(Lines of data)
-------------------------

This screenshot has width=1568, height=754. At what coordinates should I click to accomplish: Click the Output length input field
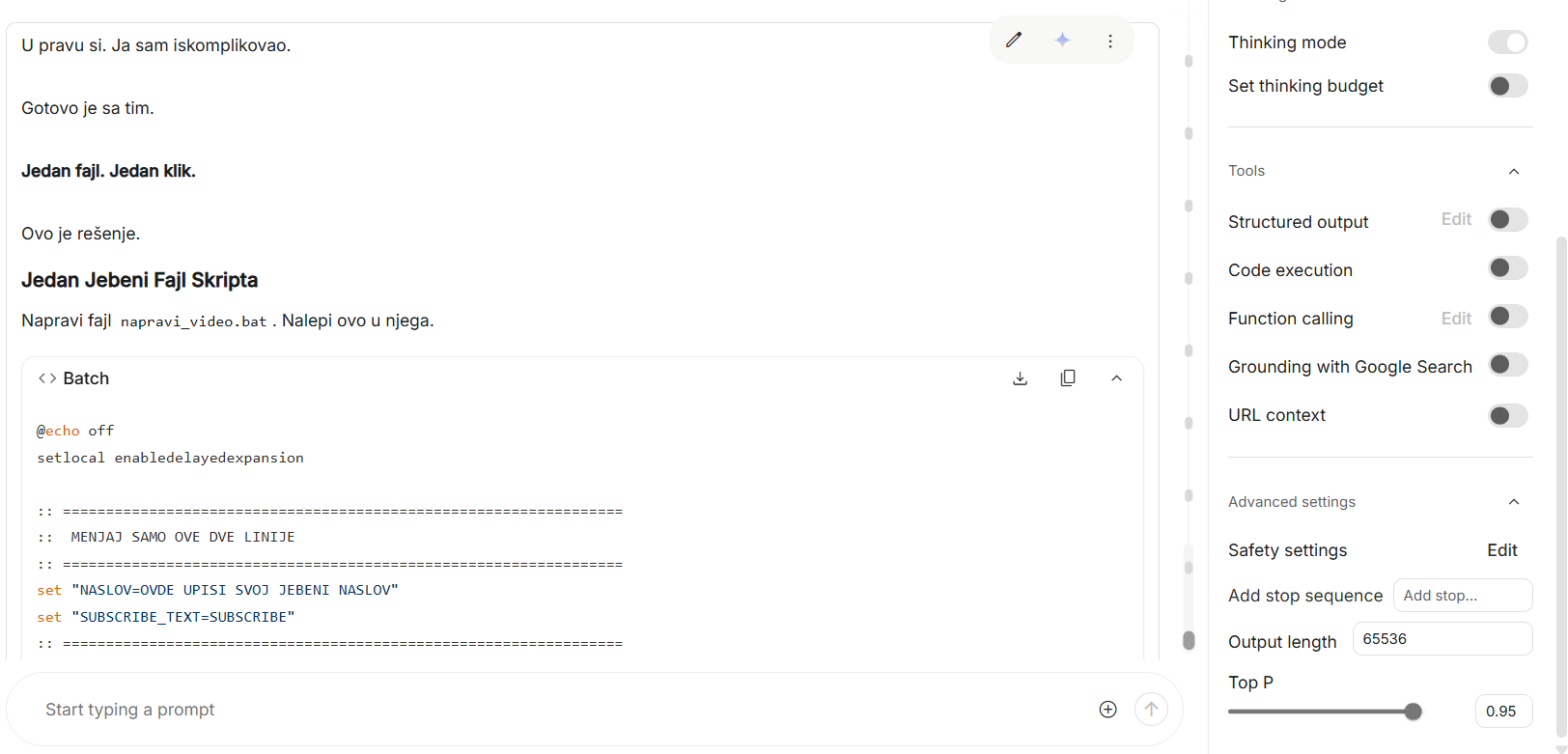click(x=1442, y=639)
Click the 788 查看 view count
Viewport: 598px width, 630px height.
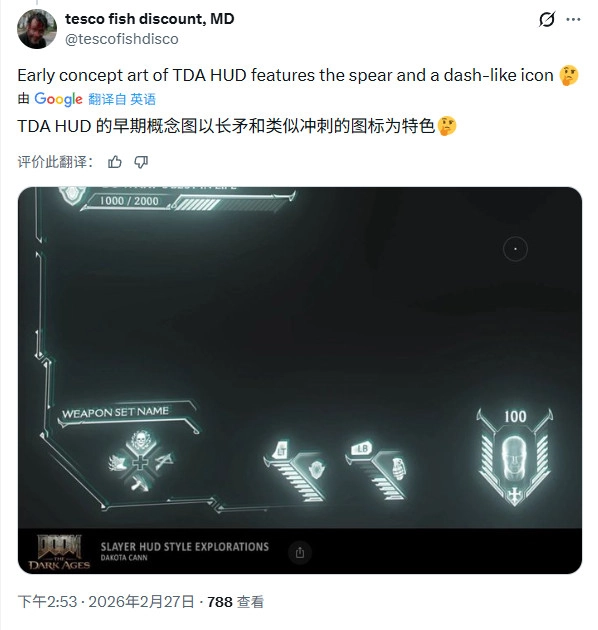[x=236, y=602]
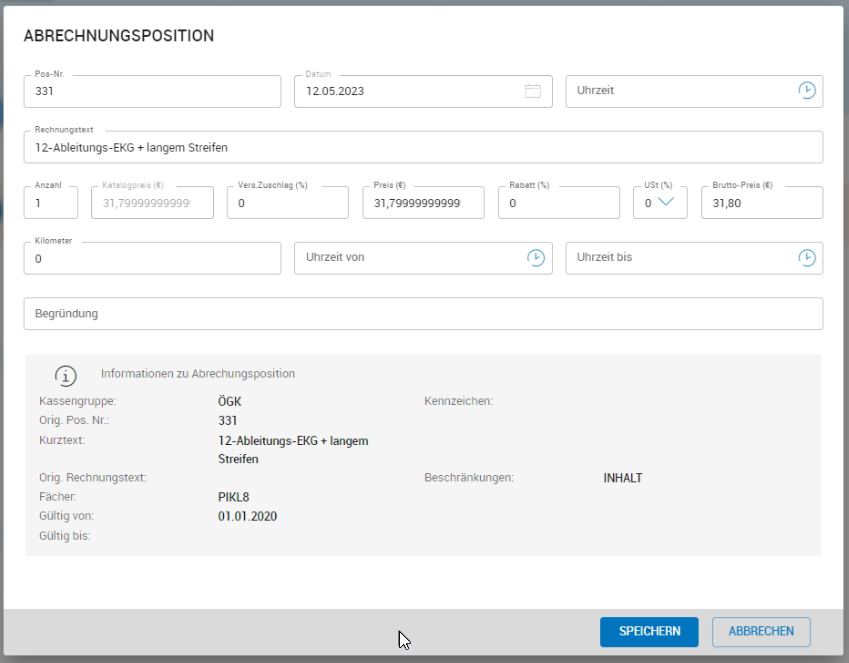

-------------------------

Write everything from the line containing "Click the 788 查看 view count" down to the end of the lines above as a JSON list of strings, one string per line, with blank lines skipped. Leave the pictures out.

[
  "Click the 788 查看 view count",
  "Viewport: 598px width, 630px height.",
  "[x=236, y=602]"
]